[Collected data]
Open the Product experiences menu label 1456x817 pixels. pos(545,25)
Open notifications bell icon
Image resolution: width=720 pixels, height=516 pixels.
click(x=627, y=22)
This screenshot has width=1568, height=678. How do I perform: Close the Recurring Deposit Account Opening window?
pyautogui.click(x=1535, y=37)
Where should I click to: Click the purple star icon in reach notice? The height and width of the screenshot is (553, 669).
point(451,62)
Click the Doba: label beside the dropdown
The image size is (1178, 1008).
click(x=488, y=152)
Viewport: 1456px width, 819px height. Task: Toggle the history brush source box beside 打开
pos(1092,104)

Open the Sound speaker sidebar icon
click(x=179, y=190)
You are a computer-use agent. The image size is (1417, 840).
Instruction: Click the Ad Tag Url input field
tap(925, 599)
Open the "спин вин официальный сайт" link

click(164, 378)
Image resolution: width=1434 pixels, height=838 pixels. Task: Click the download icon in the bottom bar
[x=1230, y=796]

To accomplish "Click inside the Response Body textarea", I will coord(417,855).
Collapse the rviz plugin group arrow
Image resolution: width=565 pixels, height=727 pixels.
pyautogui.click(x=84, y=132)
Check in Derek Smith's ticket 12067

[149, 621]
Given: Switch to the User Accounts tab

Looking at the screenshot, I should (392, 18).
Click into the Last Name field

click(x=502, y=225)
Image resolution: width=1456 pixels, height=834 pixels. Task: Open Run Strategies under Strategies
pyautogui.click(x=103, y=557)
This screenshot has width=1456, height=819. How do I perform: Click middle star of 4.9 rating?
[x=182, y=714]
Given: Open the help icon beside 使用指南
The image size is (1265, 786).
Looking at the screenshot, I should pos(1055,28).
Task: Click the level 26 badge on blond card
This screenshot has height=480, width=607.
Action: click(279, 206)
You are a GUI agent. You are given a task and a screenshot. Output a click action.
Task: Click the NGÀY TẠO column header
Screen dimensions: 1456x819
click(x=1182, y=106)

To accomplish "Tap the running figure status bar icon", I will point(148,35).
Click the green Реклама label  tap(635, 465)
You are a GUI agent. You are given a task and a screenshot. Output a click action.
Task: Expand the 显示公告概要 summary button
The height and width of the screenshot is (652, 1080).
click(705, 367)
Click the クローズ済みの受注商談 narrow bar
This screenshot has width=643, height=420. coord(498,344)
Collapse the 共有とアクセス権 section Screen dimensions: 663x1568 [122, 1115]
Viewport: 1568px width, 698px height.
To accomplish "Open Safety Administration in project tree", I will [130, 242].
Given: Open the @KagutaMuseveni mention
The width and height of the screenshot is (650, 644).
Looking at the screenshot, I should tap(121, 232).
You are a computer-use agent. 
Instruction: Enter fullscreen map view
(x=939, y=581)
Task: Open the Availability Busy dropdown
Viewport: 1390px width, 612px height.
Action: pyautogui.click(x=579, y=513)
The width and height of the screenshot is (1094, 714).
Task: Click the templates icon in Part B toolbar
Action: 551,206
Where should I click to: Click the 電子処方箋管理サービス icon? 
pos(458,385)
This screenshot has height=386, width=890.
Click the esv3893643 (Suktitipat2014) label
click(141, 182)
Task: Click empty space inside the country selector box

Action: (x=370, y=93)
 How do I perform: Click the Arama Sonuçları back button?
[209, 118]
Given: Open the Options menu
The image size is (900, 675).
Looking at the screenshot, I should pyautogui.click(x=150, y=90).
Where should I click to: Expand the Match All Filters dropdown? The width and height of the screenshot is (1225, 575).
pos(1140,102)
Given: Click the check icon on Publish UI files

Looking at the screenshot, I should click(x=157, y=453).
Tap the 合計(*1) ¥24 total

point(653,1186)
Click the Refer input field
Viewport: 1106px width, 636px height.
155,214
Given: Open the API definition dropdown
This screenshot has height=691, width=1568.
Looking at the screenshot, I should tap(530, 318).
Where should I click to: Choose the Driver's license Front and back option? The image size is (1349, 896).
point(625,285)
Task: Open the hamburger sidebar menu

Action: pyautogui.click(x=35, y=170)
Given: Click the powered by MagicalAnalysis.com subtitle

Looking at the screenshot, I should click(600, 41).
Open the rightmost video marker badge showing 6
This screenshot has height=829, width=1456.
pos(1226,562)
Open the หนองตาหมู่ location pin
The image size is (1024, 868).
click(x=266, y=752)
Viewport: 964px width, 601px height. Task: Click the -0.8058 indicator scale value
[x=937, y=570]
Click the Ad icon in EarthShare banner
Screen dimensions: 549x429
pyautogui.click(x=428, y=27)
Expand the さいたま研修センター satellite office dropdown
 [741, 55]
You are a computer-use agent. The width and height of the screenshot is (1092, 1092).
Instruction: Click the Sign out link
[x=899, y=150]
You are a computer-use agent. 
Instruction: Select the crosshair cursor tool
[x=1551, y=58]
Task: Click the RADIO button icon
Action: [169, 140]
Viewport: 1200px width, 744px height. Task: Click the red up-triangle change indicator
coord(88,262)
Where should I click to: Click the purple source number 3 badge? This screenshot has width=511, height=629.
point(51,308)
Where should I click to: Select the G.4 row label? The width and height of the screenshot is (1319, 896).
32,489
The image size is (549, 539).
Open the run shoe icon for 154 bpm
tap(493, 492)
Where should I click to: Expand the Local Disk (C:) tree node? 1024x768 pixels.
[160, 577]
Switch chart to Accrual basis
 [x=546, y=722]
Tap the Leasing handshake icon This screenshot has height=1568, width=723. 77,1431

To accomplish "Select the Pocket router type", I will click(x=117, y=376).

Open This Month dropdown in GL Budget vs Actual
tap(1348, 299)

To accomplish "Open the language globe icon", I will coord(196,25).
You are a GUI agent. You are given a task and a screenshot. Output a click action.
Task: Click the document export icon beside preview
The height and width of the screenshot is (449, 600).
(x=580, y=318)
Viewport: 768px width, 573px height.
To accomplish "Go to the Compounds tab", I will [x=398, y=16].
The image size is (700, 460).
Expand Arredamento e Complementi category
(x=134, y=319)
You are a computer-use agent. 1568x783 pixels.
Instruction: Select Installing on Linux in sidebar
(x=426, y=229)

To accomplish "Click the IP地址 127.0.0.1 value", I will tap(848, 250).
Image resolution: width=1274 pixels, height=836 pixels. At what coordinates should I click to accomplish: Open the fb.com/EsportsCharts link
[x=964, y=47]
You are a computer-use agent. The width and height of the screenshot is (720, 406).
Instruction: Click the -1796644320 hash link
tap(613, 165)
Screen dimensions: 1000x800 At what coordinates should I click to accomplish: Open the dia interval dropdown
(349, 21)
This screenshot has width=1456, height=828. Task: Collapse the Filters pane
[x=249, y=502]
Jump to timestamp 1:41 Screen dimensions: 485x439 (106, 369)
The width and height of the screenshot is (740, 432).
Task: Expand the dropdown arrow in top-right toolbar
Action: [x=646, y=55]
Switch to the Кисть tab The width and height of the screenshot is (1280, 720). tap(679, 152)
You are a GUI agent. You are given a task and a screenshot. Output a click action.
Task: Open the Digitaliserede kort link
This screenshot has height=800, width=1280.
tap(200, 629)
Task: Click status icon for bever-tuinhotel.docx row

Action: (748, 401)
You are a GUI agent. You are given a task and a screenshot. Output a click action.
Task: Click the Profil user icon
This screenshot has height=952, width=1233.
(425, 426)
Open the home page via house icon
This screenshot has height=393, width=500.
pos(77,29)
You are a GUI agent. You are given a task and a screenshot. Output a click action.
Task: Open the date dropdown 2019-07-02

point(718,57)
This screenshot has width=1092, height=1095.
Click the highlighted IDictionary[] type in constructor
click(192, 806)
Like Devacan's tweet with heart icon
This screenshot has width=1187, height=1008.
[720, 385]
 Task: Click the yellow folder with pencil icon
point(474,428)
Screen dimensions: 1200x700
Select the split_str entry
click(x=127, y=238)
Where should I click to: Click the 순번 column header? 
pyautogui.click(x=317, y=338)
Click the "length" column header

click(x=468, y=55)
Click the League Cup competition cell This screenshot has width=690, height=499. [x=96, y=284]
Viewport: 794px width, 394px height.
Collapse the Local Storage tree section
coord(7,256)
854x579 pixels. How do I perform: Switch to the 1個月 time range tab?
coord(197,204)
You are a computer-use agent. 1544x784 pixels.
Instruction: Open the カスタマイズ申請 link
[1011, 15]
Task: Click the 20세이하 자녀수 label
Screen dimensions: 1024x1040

Task item: Each line in the data that holds the string "computer" needs to be copied.

Result of the task:
You are a computer-use agent. The image size is (1417, 840).
You are a computer-use agent. 
You are a computer-use agent. The width and height of the screenshot is (1092, 1092).
You are a computer-use agent. 
You are a computer-use agent. 1568x783 pixels.
You are a computer-use agent. The width and height of the screenshot is (720, 406).
You are a computer-use agent. 1544x784 pixels.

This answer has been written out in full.